How To Be Physically Fit
Physical fitness is a state in which your body has the capacity to perform your daily activities without undue fatigue.
Being physically fit helps us look and feel our best and perform to our potential. Physical fitness can be broken down into 5 components:
Cardiovascular endurance
Muscular strength
Muscular endurance
Flexibility and agility
Body composition
Being truly fit requires balancing the 5 components of fitness and ensuring the body’s systems work in sync without neglecting any of the 5 areas. For example, with their emphasis on developing muscular strength (and size) a body builder may neglect working on cardiovascular endurance. Therefore, although their muscular strength improves, their heart and lungs may not be as strong as they could be. Or a marathon runner may work hard on their cardiovascular endurance but neglect muscular strength which could lead to long term injuries. When planning a well rounded program, it’s important to understand the 5 components of fitness and how essential they are to your health and longevity.
Cardiovascular Endurance
Cardiovascular endurance is your body’s ability to undertake an activity that forces your cardiovascular system to work for an extended period of time. Cardiovascular endurance relys on efficient functioning of your heart, lungs, and blood vessels to transport oxygen to your tissues and carry away metabolic waste products. Physical activity that improves cardiovascular endurance focuses on repetitive, dynamic, and prolonged movements (i.e. for more than 3 minutes) using major muscle groups such as running or swimming. There are a number of ways to test your cardiovascular endurance: The Cooper Run (running as far as possible in 12 minutes), the Step Test and the Beep Test are all effective ways to measure cardiovascular endurance.
Muscular Strength
Muscular strength is the ability of your muscles to exert force during an activity. Having a good level of muscular strength allows us to lift and carry heavy objects, helps prevent injures and allows us to keep up with the demands of daily life. If a muscle is worked consistently and regularly, it will increase in strength. As our day to day life has become more automated, it’s important to find ways to put your muscles through more rigorous activity on a regular basis in order to challenge them. Anything that works your muscle until it is fatigued (tired) will increase its strength over time. When working with heavy weights, staying within the 6-15 repetition range is a good guide, as long as the last rep is difficult. The heavier the weight, the fewer reps you should perform.

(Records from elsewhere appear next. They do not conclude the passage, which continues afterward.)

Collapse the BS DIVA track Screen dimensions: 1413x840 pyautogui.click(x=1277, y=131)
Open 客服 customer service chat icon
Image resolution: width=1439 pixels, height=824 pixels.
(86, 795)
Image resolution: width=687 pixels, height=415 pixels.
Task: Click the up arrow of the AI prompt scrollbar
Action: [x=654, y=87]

In order to measure muscular strength you can perform the 1 RM (one repetition maximum) tests which measure how much weight you can lift in one repetition. These tests require a high level of technique and should only be done with supervision.
Muscular Endurance
Muscular endurance is the ability of your muscles to continue to exert force over extended periods of time without tiring. Rather than just lifting or carrying something for a few seconds, the muscles are required to continue exerting the same force for minutes. Muscular endurance can be improved by placing the muscles under a level of exertion that can be managed for a longer period of time than you would with strength training. For example, using bodyweight movements such as push-ups rather than heavily weighted movements such as a bench press. Or moving between different types of exercises that train the same muscle groups in a circuit style class - for example squats followed by lunges followed by a sprint up a hill. Common exercises that assess muscular endurance include push-ups, sit-ups and chin-ups.
Flexibility / Agility
Flexibility is one of the most important, yet often overlooked, components of physical fitness. Without flexibility, the muscles and joints would grow stiff and movement would be limited. Flexibility training ensures that your body can move through its entire range of motion without pain or stiffness. Agility is linked to flexibility as it is the ability of the muscles and joints to move your body through different planes of motion quickly and efficiently. Improving flexibility and agility involves stretching the muscles and joints and constantly challenging the body to move in different angles by jumping, twisting and moving in active and dynamic ways.
The Sit and Reach test is a simple way to measure flexibility. Agility tests such as the Reactive Shuttle test involve moving your body through a marked circuit as fast as possible.
Body Composition
The last component of physical fitness, body composition, refers to the ratio of fat mass to fat-free mass (i.e. muscles, bones, organs etc) in your body. Overall health generally improves when you have a lower amount of fat mass (or lower percentage of body fat) and higher amount of lean muscle mass.
Calculating body composition can be difficult. Measuring your BMI (body mass index) is one method, however is not entirely accurate as it doesn’t distinguish between muscle and fat mass. Another method is to measure your waist circumference which is also helpful but only takes into account one area of the body (although the fat carried around your middle is much more dangerous to our health than fat carried in other areas of the body).
We do know without a doubt that carrying too much fat is detrimental to our heath and fitness. Increasing lean muscle mass and decreasing fat mass is a powerful way to improve our health and longevity.
In Conclusion
Physical fitness is not all there is to being well. Mental and emotional fitness are also extremely important and need to be given our time and energy. However, the fitter we are in our physical bodies, the more energy we will be able to give to our mental and emotional health.